Note - from June 24th 2009, this blog has migrated from Blogger to a self-hosted version. Click here to go straight there.

Several important things happened this week; Crude Oil finally began to re-engage its highest-probability trend (downwards) from the Hurricane spike on monday and attempts to keep spiking on Tuesday, Wednesday, and Thrursday. The hurricane did what 'bad' events always do - lured in a load of gullible new long money who thought that now was the time to jump in... that oil was a 'sure bet': at a time whe, as I said last week, smart money is positioning short.

That smart money didn't get the short Crude home-run it was looking for last Friday, but it hardly had a rough time of it this week - shorting intraday overbought in the oil market worked a treat.

The news emanating from "Noo Awlins" (that's how it's supposed to be pronounced... 'Naowlins' to the locals) has been absolutely dire,  and a very good lesson for those who think the State gives a flying monkey's balls about its citizens. 

First, the withdrawal of Federal money for levee works (Katrina did not hit New Orleans at Cat5... it hit a 'glancing' blow at Cat3; the existing levees should have been adequate). Then, the abysmal 'response' - effectively, saying to folks "if you can get out, you bettah go stay with someone in Baton Rouge, cher, otherwise you're screwed, petit... Ah ga-ron-teee".

I wonder if there is still "a house in New Orleans they call the Rising Sun". If so, it's unlikely to be the ruin of any poor boys in the near future. 

Interestingly, in Naowlins a 'poor boy' (pronounced "poh'boy") is a tres-piquant sandwich-y arrangement on crusty bread, usually with catfish, oyster or shrimp filling laced with chili sauce, mayo  ... yum. This is why foreigners (like Eric Burden of the Animals) shouldn't sing about places they ain't been - it's the same reason Roxette lyrics are so crap - although a load of other folks (from Leadbelly through to Peter, Paul & Mary covered it before The Animals... the original dates from about 1920 and was released by Texas Alexander).

You might try and give me shit about the lyrics not being Roxette-ish because Burden didn't write them... but the guys who did write them were Kentuckians (foreigners to Naowlins)... who, being ignorant of Louisiana vernacular, inadvertantly wrote a song about house in New Orleans that has been the ruin of many a fish sandwich (although the sandwich itself is named for the poor black youths who used to beg for free sandwiches, or so the story goes). 

(The original house was - so legend has it - a brothel at 826-830 St. Louis St. between 1862 and 1874 and was purportedly named for its madam, Marianne LeSoleil Levant... the clue is in the surname: the original "po'boy" came from Madame Begues coffee stall in New Orleans' Old French Market in 1895, or so the story goes).

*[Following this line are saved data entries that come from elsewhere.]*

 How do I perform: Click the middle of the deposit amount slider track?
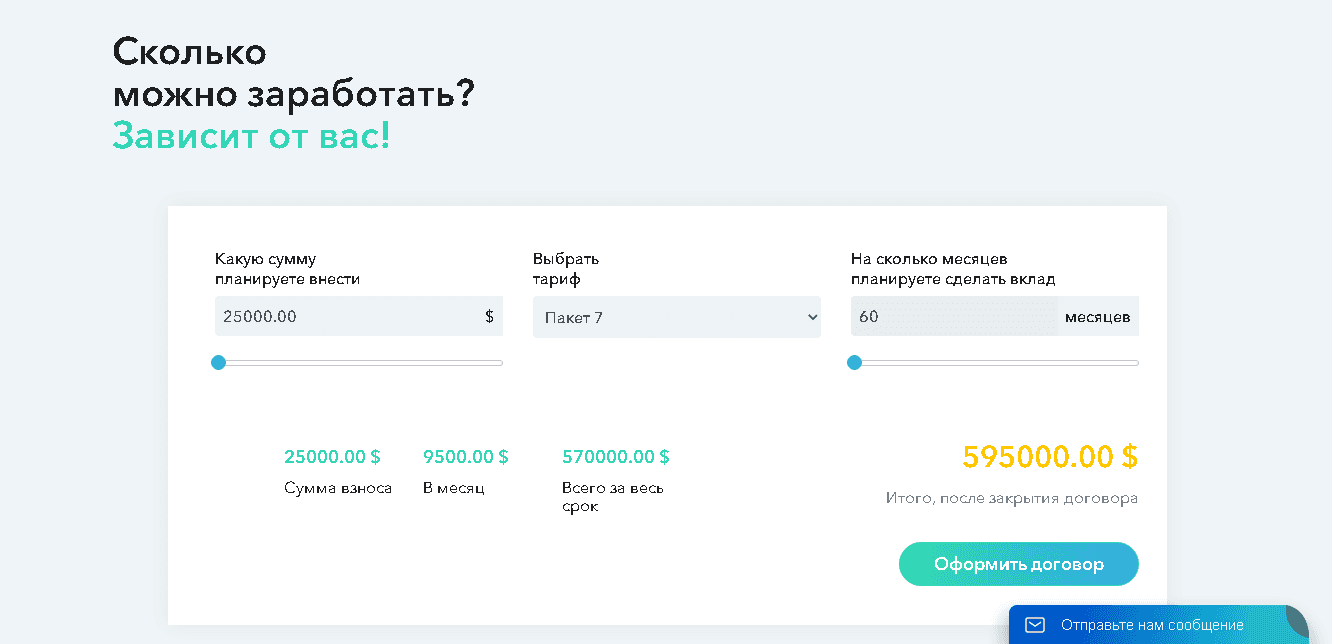click(x=359, y=362)
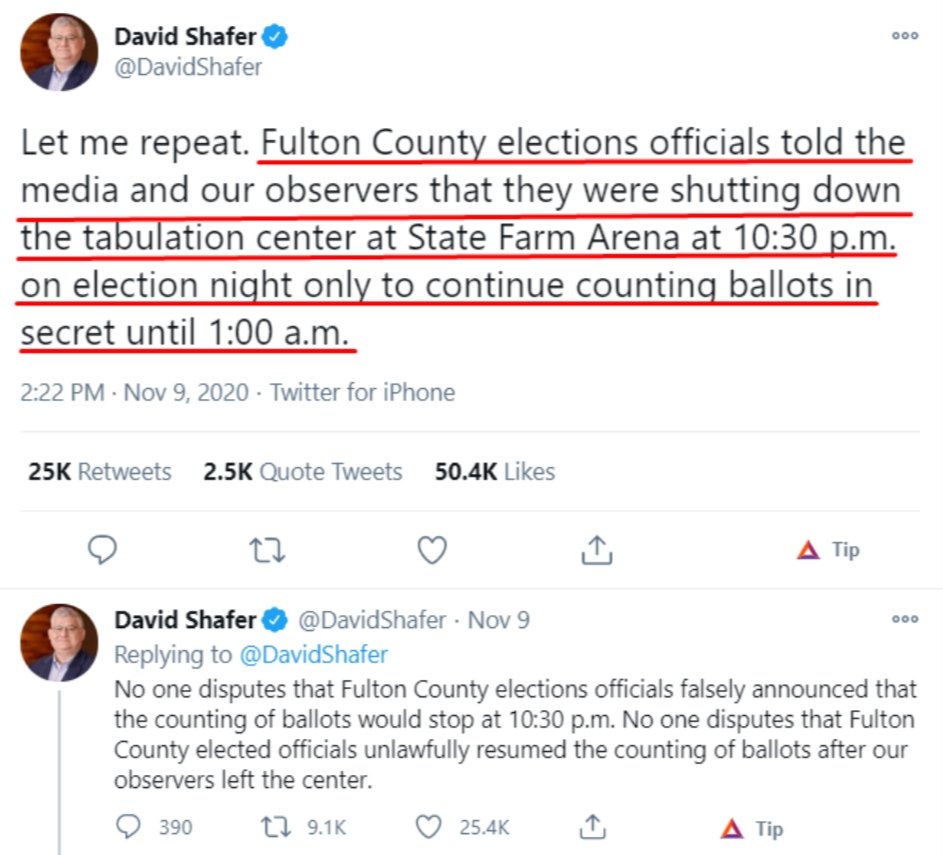Image resolution: width=943 pixels, height=855 pixels.
Task: Reply to the second tweet with 390 replies
Action: point(130,827)
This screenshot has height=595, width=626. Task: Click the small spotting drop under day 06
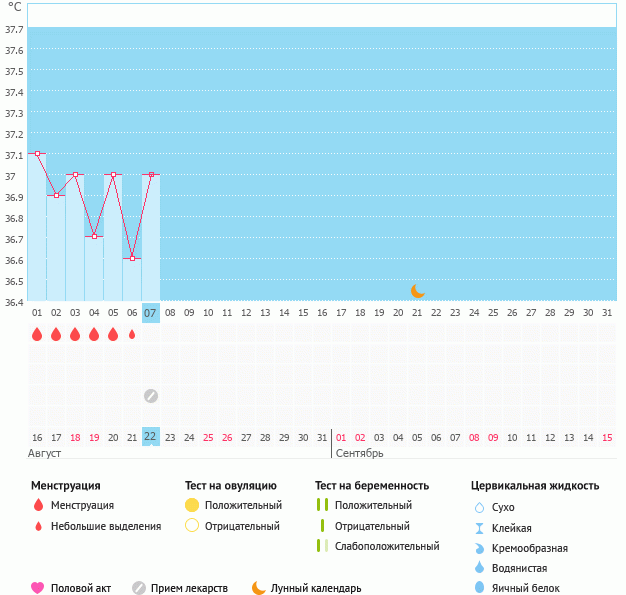(132, 334)
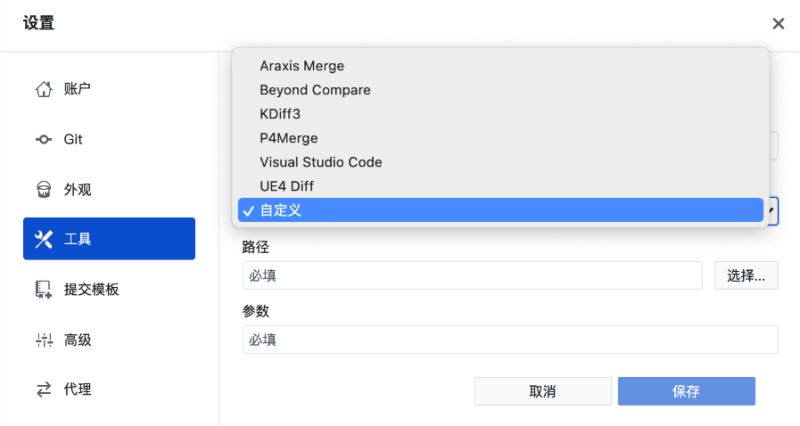Viewport: 800px width, 426px height.
Task: Choose Visual Studio Code option
Action: (320, 162)
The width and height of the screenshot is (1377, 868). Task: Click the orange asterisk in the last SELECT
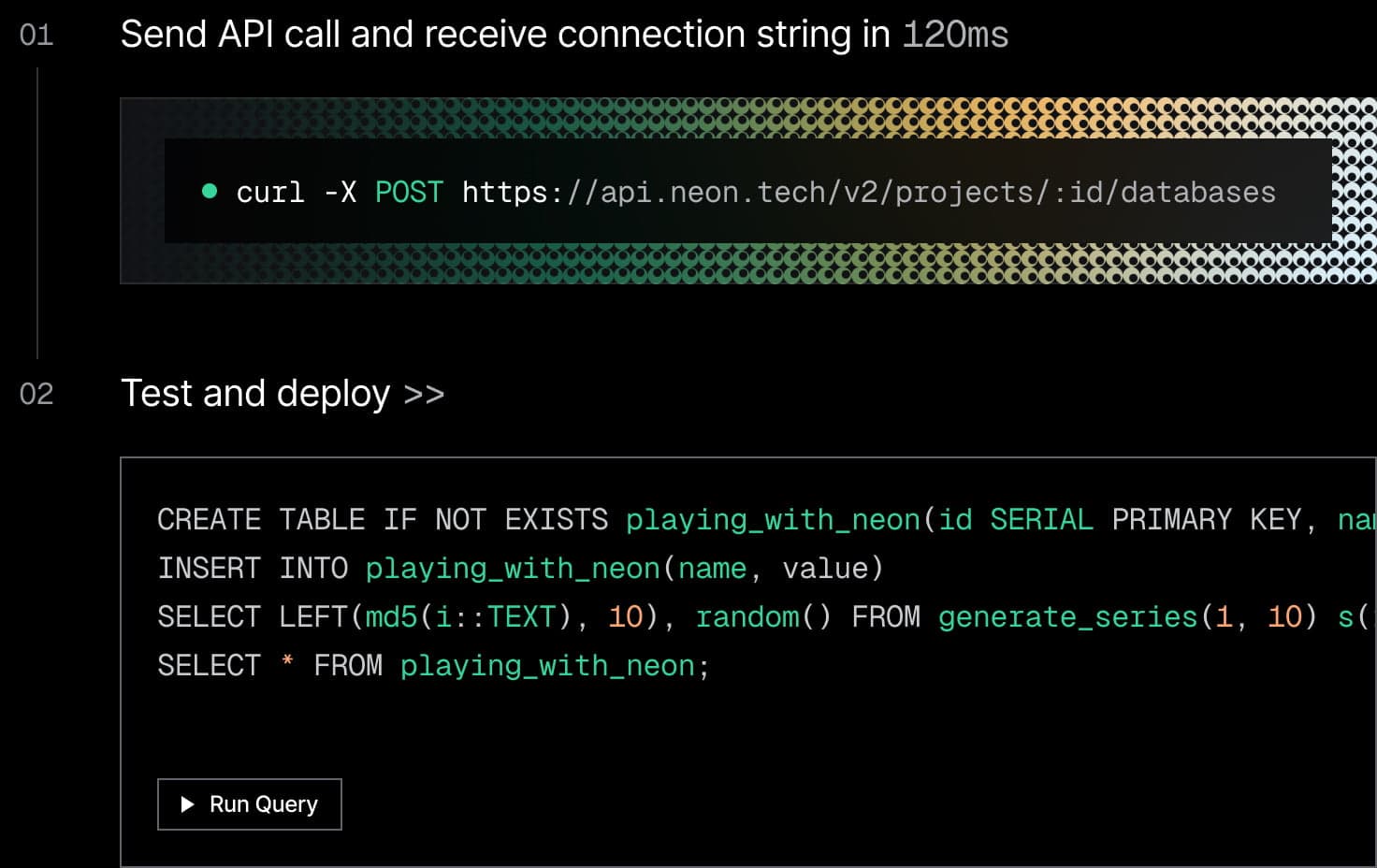click(x=287, y=664)
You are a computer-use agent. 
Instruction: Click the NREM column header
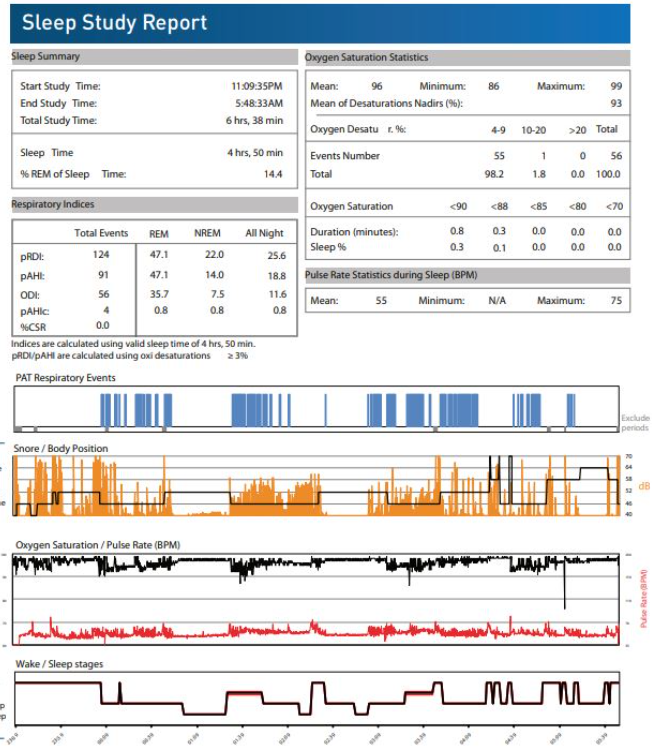click(209, 233)
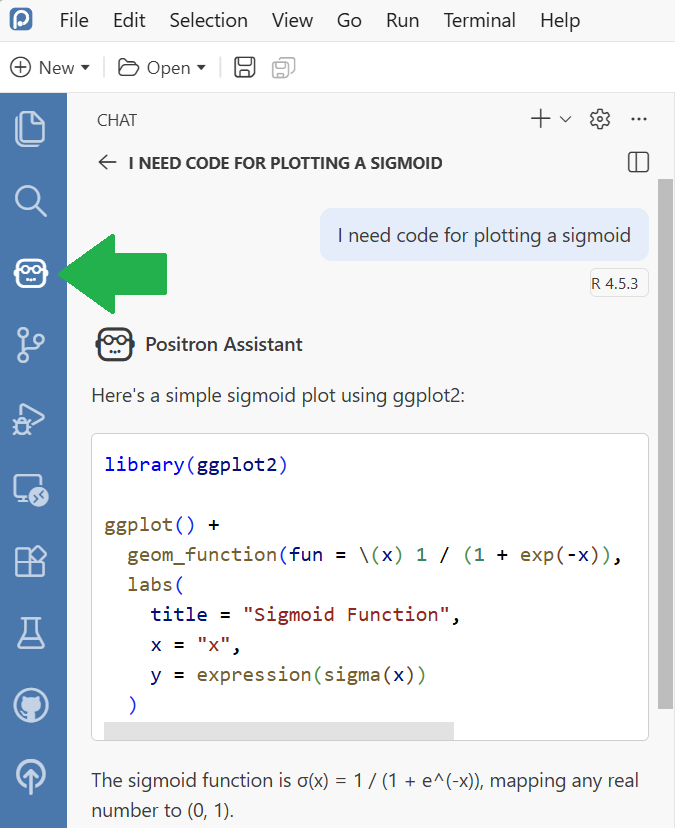Open the Remote Explorer monitor icon
Viewport: 675px width, 828px height.
[31, 489]

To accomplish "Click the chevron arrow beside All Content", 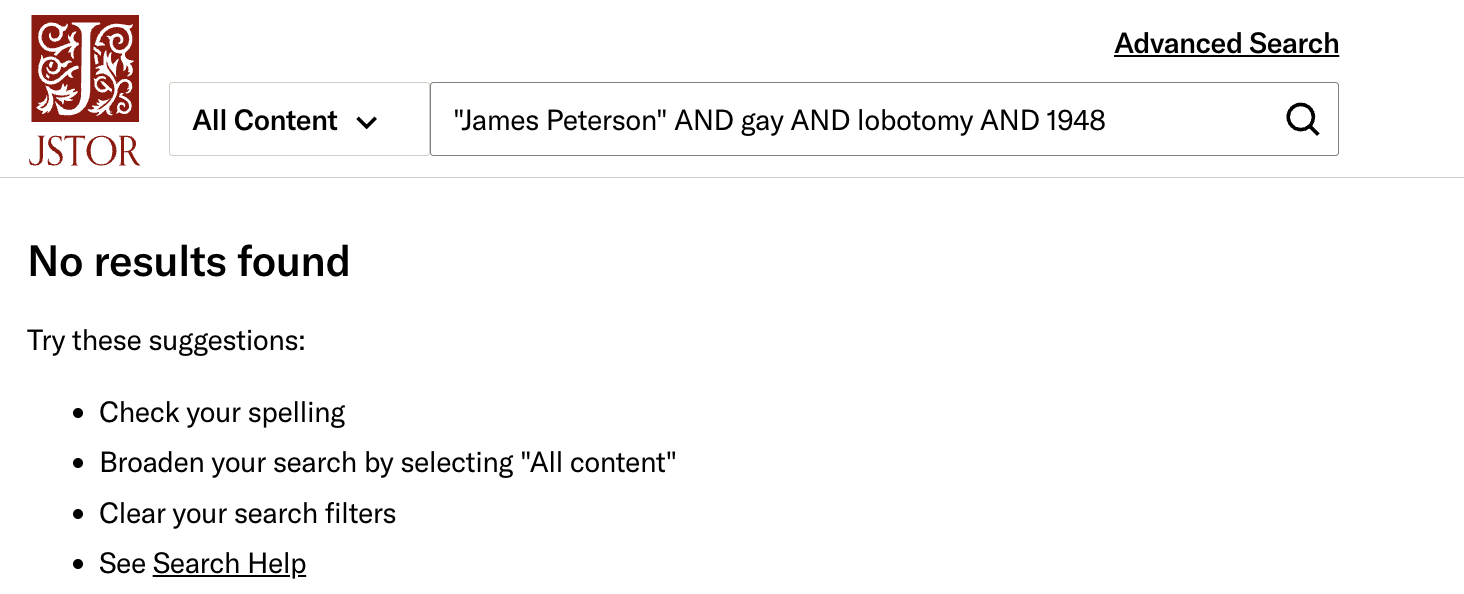I will [x=367, y=122].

But anyhow - I digress... for some reason Louisiana - with its melange of French, German and English heritages - has always fascinated me; the Creole accent is, to my ear at least, the most interesting of all the Southern accents, and collectively the South is accent-wise, the most interesting place outside of Northern England.

Oops, I'm starting to digress again...

The point is - the moment the State is really needed, its priorities can be guaranteed to be elsewhere. 

And of course our little Chimp-in-Charge took his position as First Tongue in the Conga Line of Suckholes, handing over our taxpayers' money to an Adminsitration which is squandering its own treasure in a completely unnecessary war. Howard has no such tendencies when it comes to his own people; do you think CentreLink would hand out money to a rich rapist, just because Nature blew in one of their windows? After all - in the context of the US economy, that's what happened.

Thankfully, the 'mainstream media' was forced to follow the blogosphere, and finally started to get mock-angry about Bush's diversion of finds, bodies and materiel away from domestic first response and towards his faux-Cowboy Jihad. (The MSM only exhibits its fake emotions to the extent that it's written on the autocue).

Federal Reserve Open Market Operations

The Fed's Open Market Operations desk performed 1 repurchase operation - a $6.5billion, overnight repurchase entirely in T-backed collateral undertaken at a 1.1 basis point discount to the Fed Funds Rate (FFR). Good size, but not enough discount to make a real difference.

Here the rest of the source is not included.